Most of the students who received feedback wore subtle expressions, thinking that Professor Faust was nitpicking over trivial matters.
“Come on, it’s just a few minutes; how different can it be?”
“Is it really that much of a deal over a pinch of powder?”
“Does the order even matter when we’re just going to mix everything anyway?”
Part of the reason was that the alchemy class was far more tedious than the students anticipated.
They simply processed predetermined materials in fixed quantities following a strict procedure.
To make matters worse, they had to wash the instruments they used and ensure not a drop of water was left on them, which was quite the bother.
For students of noble birth, such tasks should have been left to the servants.
“Tsk tsk, I even suggested that alchemy should be set apart from supporting subjects and instead establish a dedicated educational institution.”
It wasn’t as if Professor Faust was oblivious to such students’ thoughts.
The qualification of a Magic User was a rare talent, and many of the items created through alchemy required the creator to possess this qualification.

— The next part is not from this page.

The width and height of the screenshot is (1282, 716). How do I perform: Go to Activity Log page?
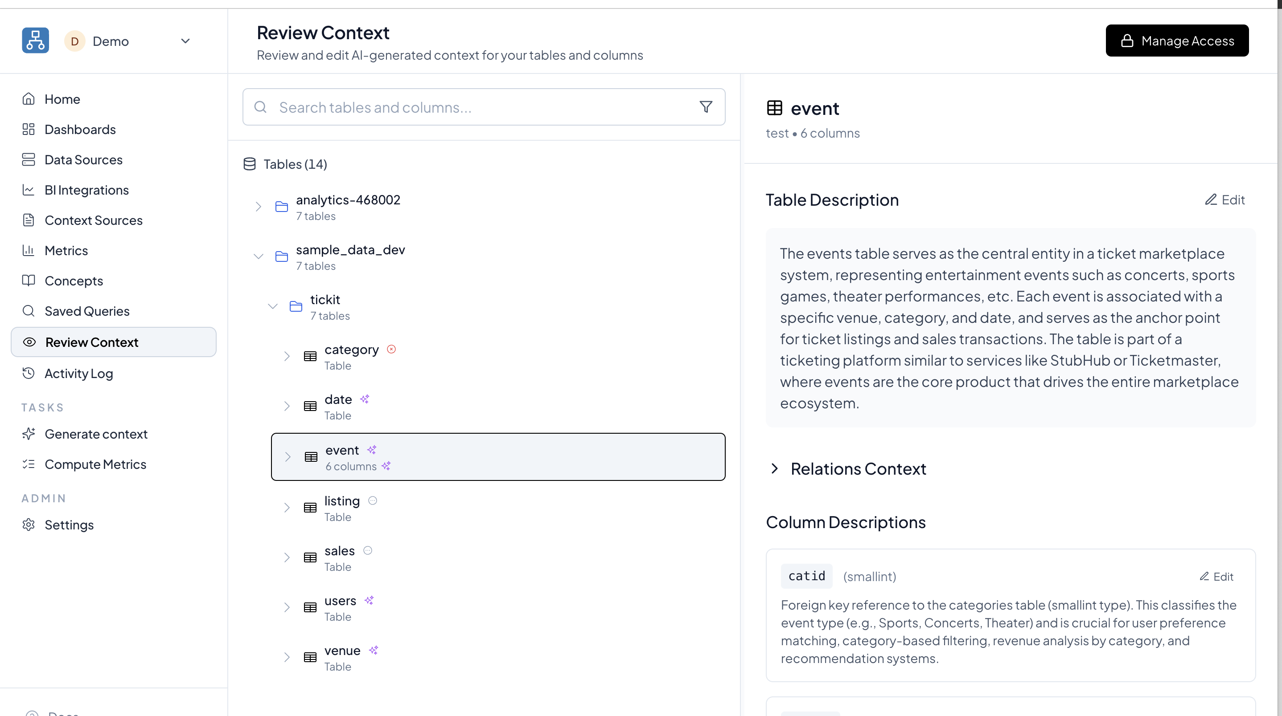pos(79,373)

So, on the surface, it seemed rational to simultaneously nurture students with the potential for alchemy while developing Magic Users.

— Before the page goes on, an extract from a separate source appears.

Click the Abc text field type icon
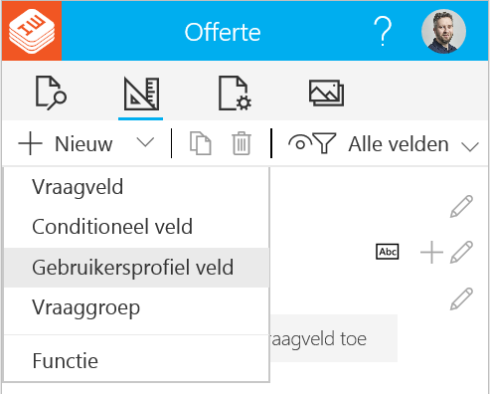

The problem, however, was that the remaining students at this academy were members who had passed through Istel von Lebenshtein’s grueling selection process.
The entrance exam itself made it nearly impossible to survive without strength, so the students who survived all had basic skills and consequently were quite passionate.
Would they really comply when asked to act according to precise recipes with flasks or scales instead of weapons?
Of course, if a talented warrior was also well-versed in alchemy and adept in crafting various magic tools, the synergy would be tremendous, but that didn’t rectify the arduous nature of teaching.
“It’s fortunate that they are provided sufficient resources so they don’t have to worry about materials, but no matter how good the environment is, the students being like this means they will have to struggle. …Hmm?”
As Faust continued evaluating the students’ projects, a particular student’s creation caught his eye.
“Oh, splendid! I can’t believe this is your first time; the quality is remarkable.”
What was surprising wasn’t just the potion itself.
The desk used for the experiment was impeccably clean, and the instruments were organized, ready for the next experiment at any moment.
In some sense, this was worthy of even higher praise than simply crafting a good potion.
Many alchemists were quite proficient at making potions but often left their workshops in a disarray because of their poor tidying skills.
“Was it Chrome Midas who made this? Perfect craftsmanship.”
“Too kind, Professor,” said the boy, wearing gold-framed monocles, as he flashed a grin.